• [Exercise prompt]: Go through the entries and copy each one exactly. Leave none out.

• [Entries shown]:

· · · · ·

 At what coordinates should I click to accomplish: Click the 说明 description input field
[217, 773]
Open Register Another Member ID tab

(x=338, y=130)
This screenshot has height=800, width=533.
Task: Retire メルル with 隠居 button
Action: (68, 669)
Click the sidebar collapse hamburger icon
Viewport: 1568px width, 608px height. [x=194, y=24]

· · · · ·

• [Solution for this exercise]:
 At what coordinates should I click to accomplish: Click the 说明 description input field
[217, 773]
Open Register Another Member ID tab

(x=338, y=130)
This screenshot has height=800, width=533.
Task: Retire メルル with 隠居 button
Action: (68, 669)
Click the sidebar collapse hamburger icon
Viewport: 1568px width, 608px height. [x=194, y=24]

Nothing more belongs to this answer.